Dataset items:
▶

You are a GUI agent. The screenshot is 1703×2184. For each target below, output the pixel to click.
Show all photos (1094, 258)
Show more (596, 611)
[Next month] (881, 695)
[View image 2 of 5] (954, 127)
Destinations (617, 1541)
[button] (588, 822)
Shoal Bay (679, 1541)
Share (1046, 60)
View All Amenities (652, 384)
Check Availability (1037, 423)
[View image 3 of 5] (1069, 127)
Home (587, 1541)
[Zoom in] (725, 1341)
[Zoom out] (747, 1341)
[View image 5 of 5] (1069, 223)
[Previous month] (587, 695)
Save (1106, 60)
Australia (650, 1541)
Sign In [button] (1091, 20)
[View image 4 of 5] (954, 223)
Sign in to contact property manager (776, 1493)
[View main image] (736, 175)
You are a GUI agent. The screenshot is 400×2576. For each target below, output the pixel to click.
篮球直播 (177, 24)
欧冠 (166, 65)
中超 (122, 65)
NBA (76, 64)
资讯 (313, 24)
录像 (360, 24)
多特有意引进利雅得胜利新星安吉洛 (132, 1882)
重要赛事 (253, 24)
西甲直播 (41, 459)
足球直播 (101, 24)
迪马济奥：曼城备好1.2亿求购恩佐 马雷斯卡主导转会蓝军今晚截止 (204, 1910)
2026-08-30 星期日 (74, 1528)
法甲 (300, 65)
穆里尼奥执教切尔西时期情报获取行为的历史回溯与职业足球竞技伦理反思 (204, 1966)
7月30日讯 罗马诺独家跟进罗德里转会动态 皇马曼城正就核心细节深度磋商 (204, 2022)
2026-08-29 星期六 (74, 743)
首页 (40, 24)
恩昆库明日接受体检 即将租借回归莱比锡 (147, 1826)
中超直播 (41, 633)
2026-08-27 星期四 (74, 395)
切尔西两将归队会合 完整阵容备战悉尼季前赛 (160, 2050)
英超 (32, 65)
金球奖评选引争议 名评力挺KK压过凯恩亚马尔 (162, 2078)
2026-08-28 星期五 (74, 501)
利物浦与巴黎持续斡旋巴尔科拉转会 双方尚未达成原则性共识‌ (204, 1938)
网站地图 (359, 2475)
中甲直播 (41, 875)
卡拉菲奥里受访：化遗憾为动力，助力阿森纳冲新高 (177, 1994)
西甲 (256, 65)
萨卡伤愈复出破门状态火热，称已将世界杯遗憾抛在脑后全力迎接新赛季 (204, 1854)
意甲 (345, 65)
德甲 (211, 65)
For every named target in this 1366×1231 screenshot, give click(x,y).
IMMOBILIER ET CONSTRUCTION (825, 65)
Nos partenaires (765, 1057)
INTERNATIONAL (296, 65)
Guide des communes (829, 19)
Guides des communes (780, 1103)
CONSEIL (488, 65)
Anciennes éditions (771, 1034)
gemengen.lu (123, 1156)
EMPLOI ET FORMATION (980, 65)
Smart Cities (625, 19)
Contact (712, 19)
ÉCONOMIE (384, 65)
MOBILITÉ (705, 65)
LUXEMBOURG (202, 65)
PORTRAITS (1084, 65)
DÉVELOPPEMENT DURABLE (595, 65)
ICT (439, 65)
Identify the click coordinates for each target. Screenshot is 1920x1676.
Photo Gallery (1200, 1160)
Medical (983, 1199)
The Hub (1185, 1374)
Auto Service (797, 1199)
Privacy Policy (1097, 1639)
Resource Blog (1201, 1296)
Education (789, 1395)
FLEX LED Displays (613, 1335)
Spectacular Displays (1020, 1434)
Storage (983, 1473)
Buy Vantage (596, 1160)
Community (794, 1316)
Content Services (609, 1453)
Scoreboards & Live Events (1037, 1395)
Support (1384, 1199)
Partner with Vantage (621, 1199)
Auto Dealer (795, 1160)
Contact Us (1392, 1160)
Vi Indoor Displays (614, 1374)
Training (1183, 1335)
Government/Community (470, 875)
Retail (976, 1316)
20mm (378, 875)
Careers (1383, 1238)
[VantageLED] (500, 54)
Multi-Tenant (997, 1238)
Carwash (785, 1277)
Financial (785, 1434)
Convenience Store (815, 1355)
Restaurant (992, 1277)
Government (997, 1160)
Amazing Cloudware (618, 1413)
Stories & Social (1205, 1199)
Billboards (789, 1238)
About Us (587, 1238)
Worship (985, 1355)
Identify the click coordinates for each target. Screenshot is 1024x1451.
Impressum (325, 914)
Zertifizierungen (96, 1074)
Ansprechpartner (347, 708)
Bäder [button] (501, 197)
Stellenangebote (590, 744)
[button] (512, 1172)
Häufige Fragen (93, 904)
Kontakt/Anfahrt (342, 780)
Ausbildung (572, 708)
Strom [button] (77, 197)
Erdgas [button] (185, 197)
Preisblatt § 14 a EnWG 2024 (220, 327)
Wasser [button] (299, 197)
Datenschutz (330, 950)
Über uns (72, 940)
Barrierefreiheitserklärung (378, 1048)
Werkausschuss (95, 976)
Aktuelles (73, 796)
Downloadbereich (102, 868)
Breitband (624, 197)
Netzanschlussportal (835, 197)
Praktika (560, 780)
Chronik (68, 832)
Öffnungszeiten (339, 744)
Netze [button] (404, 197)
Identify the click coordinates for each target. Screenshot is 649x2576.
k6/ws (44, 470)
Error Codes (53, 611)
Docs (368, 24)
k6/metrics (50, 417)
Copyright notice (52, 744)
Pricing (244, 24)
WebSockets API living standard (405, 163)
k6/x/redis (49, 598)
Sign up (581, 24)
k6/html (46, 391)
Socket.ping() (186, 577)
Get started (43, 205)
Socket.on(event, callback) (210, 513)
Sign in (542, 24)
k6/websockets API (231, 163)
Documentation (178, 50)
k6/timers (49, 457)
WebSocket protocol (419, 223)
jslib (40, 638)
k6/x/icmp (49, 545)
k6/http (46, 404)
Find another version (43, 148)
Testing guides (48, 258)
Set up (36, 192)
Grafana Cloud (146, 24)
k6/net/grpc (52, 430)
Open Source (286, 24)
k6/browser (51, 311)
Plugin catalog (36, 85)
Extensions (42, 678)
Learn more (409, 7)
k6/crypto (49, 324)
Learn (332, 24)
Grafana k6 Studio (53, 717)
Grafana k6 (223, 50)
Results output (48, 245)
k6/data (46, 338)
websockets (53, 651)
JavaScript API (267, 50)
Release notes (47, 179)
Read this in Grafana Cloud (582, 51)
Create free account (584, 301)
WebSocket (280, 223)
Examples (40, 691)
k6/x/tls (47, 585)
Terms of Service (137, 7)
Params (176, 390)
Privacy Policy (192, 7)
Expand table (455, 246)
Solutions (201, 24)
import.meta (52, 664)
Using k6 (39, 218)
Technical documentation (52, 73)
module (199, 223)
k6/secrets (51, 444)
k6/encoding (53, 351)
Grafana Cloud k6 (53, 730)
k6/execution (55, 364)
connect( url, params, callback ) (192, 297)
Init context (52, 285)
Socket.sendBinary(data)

◀

_Try it_.
Word for word, repeat the lines from the one holding "import.meta (52, 664)" through the last line of the entries, both included.

_Task answer_.
import.meta (52, 664)
Using k6 (39, 218)
Technical documentation (52, 73)
module (199, 223)
k6/secrets (51, 444)
k6/encoding (53, 351)
Grafana Cloud k6 (53, 730)
k6/execution (55, 364)
connect( url, params, callback ) (192, 297)
Init context (52, 285)
Socket.sendBinary(data)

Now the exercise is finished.